No notice was given by the defendants in accordance with s 247K of the Criminal Procedure Act, which provides in relation to court-ordered preliminary disclosure by the defence that the notice of the defence response is to contain inter alia “(f) a copy of any report, relevant to the proceedings, that has been prepared by a person whom the defendant intends to call as an expert witness at the hearing of the proceedings”.
Nor was notice given that the s 60F certificate was objected to.

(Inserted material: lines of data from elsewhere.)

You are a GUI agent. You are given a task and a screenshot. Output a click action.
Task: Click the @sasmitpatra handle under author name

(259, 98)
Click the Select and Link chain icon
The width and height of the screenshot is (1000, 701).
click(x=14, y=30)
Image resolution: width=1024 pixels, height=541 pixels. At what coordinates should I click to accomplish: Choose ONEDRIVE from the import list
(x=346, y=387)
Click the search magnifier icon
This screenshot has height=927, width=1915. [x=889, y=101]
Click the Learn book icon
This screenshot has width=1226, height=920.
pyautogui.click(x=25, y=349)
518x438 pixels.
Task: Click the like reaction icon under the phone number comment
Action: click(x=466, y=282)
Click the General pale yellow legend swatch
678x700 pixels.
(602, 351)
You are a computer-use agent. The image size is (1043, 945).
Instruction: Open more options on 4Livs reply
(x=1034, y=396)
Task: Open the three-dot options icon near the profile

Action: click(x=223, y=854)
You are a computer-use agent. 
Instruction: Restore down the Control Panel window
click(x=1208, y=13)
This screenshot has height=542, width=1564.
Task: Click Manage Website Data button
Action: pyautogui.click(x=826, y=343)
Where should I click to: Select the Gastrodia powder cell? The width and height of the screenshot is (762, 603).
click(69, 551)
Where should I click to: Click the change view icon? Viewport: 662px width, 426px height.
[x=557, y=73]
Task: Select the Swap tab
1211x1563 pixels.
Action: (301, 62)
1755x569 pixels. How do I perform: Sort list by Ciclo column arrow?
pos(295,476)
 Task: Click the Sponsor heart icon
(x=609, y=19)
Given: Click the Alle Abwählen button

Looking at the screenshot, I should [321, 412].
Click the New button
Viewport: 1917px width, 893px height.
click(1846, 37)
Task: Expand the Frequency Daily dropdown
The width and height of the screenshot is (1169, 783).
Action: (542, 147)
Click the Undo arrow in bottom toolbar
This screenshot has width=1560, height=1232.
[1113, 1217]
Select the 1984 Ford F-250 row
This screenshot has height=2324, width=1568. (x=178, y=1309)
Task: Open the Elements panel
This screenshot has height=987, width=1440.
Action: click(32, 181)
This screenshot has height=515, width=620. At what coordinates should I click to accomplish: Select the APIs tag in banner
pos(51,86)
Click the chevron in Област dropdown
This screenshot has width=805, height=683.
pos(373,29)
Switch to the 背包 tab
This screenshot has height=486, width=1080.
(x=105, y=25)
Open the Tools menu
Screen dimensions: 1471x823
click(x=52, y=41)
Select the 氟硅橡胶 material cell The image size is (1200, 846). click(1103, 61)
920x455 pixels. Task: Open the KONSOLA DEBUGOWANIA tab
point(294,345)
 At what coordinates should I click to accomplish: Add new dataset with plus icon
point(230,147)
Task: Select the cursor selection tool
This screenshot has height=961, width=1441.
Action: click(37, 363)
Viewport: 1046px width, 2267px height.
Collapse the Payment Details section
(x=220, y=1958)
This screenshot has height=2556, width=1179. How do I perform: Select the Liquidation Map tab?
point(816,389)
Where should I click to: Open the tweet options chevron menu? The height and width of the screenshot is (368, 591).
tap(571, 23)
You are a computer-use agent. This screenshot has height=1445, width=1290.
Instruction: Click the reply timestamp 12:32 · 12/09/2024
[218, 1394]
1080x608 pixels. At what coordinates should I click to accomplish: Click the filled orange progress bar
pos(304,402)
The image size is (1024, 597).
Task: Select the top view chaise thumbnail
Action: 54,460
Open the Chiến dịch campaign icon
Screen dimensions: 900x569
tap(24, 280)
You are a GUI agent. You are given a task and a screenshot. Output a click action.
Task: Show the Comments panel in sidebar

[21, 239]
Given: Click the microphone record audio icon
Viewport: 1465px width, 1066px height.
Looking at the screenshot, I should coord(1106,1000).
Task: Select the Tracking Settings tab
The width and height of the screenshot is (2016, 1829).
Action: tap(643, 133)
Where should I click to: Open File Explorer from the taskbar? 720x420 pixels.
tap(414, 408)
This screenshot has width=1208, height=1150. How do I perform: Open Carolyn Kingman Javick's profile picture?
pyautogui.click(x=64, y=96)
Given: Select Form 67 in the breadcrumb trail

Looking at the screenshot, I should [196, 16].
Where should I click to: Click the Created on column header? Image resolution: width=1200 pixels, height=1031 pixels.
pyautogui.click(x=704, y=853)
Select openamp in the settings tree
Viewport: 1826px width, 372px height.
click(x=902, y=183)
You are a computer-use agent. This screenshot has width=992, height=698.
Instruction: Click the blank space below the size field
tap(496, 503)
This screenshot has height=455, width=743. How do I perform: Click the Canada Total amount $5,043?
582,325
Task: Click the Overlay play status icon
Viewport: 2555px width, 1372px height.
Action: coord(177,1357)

The sanctions in s 247N for non-compliance with preliminary disclosure requirements include in subsection (1) that the court may refuse to admit evidence in proceedings that is sought to be adduced by a party who failed to disclose the evidence to the other party in accordance with requirements for preliminary disclosure imposed by or under Division 2A. In particular, pursuant to subsection (2) the court may refuse to admit evidence from an expert witness in proceedings that is sought to be adduced by a party if the party failed to give the other party a copy of a report by the expert witness in accordance with requirements for preliminary disclosure imposed by or under Division 2A.
I accept the submission of the prosecutor that to allow the evidence of Dr Robertson at this stage of the trial would "potentially [do] a significant injustice to the prosecutor" in circumstances where the prosecutor's expert evidence had been led and cross-examined upon, and the witness excused. When served with an expert report the prosecutor would ordinarily have time prior to the hearing to provide the report to its own expert, or engage another expert and have them provide an opinion.
Procedural fairness applies to both parties in criminal proceedings. The interests of justice require regard to the community’s right to expect that persons charged with a criminal offence are brought to trial: Jago v District Court of NSW. [2] Prejudice to the prosecutor is an important consideration given that the prosecution is taken on behalf of the community: Barton v The Queen; [3] Secretary, Department of Planning and Environment v Harris. [4]
2. (1989) 168 CLR 23 at 33; [1989] HCA 46 (Mason CJ); Barton v The Queen (1980) 147 CLR 75 at 102; [1980] HCA 48 (Gibbs ACJ and Mason J).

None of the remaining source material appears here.